La frattura che incrina il pensiero greco originario, quando ellenizzandosi incontra l’orizzonte storico del monoteismo ebraico è la radice profondissima dell’antisemitismo heideggeriano. Heidegger stesso non la riconosce, parla come se quella frattura fosse tutta interna al pensiero greco, un gioco di “decisione” interno al platonismo, ma ciò che egli vede iniziare in controluce nell’idealismo platonico avverrà solamente in quello spazio storico monoteista la cui radice è ebraica (Cfr. Taubes,
La teologia politica di san Paolo). Heidegger qui non sa o non vuole pudicamente vedere che la storia occidentale inizia all’incontro tra pensiero greco e monoteismo ebraico: significherebbe immergere in questo cono d’ombra tutto il cristianesimo, fare di tutto il pensiero occidentale uno spazio ibrido e in ultima istanza riconoscere la paternità del monoteismo ebraico sulla civiltà occidentale.

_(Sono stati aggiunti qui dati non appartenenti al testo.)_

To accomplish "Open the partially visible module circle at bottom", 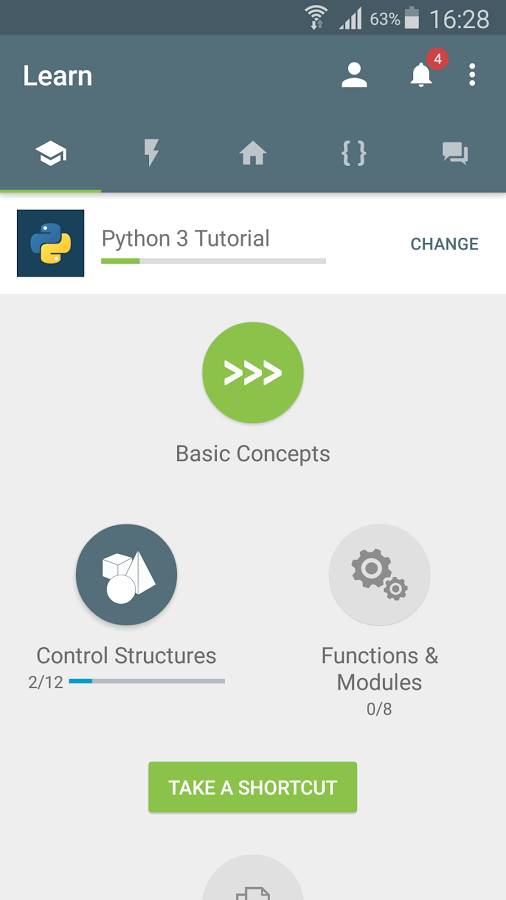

Questo è il primo punto da chiarire. Poi bisogna cogliere qual è la
questione ebraica della storia, ovvero quale forma l’ebraismo dà alla storia come apertura dilaniata e irrisolta, avventura nomade di un “piccolo resto” di uomini, salvato a brandelli dalla gola del leone (Cfr. Quinzio,
La fede sepolta). Perché l’ebraismo è storia di una salvezza amara e incomprensibile. Storia di una non salvezza. Storia che nella disperazione speranza oltre ogni speranza si fa esodo (e poi croce, e poi martirio, e misticismo, e poi riforma, e poi rivoluzione… e dall’altra parte, allo stesso tempo e necessariamente si fa potere, Ecclesia Catholica, impero, stato moderno, progresso e mondo (cfr. Schmitt,
Ex captivitate salus). Così si inaugura la questione ebraica della storia come duplicità di sradicamento e radice, universalità e popolo, modernità e fedeltà, che presto diviene la duplicità della storia occidentale, dove l’ebraismo rimane sia come radice sepolta, seme, sia come esito atteso, promessa messianica. In mezzo al deserto corre il cammino segreto e inaccessibile della fedeltà, il tentativo di ricomporre la duplicità dello sradicamento dell’uomo sulla terra nell’indiviso essere-con-Dio (cfr. Buber,
I discorsi di Praga).
Ma allo stesso tempo, nel deserto della storia cresce l’antisemitismo, cresce come scelta dell’astratta neutralità, del rifiuto e della rivolta, che sembra un fuoco purificatore ma ci lascia sterili, impotenti e furiosi dentro la sofferenza esistenziale ma anche storica e politica della contraddizione. È la pretesa di astrarre e purificare, espellere e rifiutare l’ebraismo come elemento di scandalo e di contraddizione anziché assumerne a nostra volta la figura come stella polare (Cfr. Celan,
Conversazione nella montagna). La questione dell’ebraismo allora si pone al limite dell’ebraismo stesso, non è mai una questione identitaria: è nel secolo cristiano che si pone, nella disattesa dell’annuncio messianico che si fa incredulità e nella domanda ebraica che quella croce non sia davvero la nuova legge da accettare e portare.
Ma questa reciproca domanda è un abisso che si apre. L’antisemitismo si fa intrinseco all’occidente perché l’occidente si apre dentro la dimensione divisa della questione ebraica, e qui è il rifiuto dell’ampiezza incomprensibile e insopportabile di questa contraddizione. Per questo l’ebreo diviene la figura ambigua che incarna e esaspera sia la modernità più sradicata e alienata, sia la fedeltà intima a una promessa che si estrania e ci estrania da tutto il resto. Una promessa che non sappiamo più sopportare, davanti alla quale ci sentiamo negati, diseredati della nostra storia. Estranei e sradicati dalla promessa, questa ferita è il nostro antisemitismo. Ci sforziamo di ignorarla guardando altrove, volgendo lo sguardo ancora
a occidente. L’
altro inizio heideggeriano come esito del suo pensiero e exitus dalla storia è la cristallizzazione pura di questa illusione.
TESTI CITATI:
M. Buber, I discorsi di Praga, in Id, Rinascimento ebraico, a cura di Andreina Lavagetto, Mondadori, Milano 2013.
P. Celan, “Conversazione nella montagna”, in Id., La verità della poesia, a cura di G. Bevilacqua, Einaudi, Torino 1993.
S. Quinzio, La fede sepolta, Adelphi, Milano 1978.
C. Schmitt, Ex Captivitate Salus, trad. it. di C. Mainoldi, Adelphi, Milano 1987.
J. Taubes, La teologia politica di san Paolo, trad. it. di Petra Dal Santo, Adelphi, Milano 1997.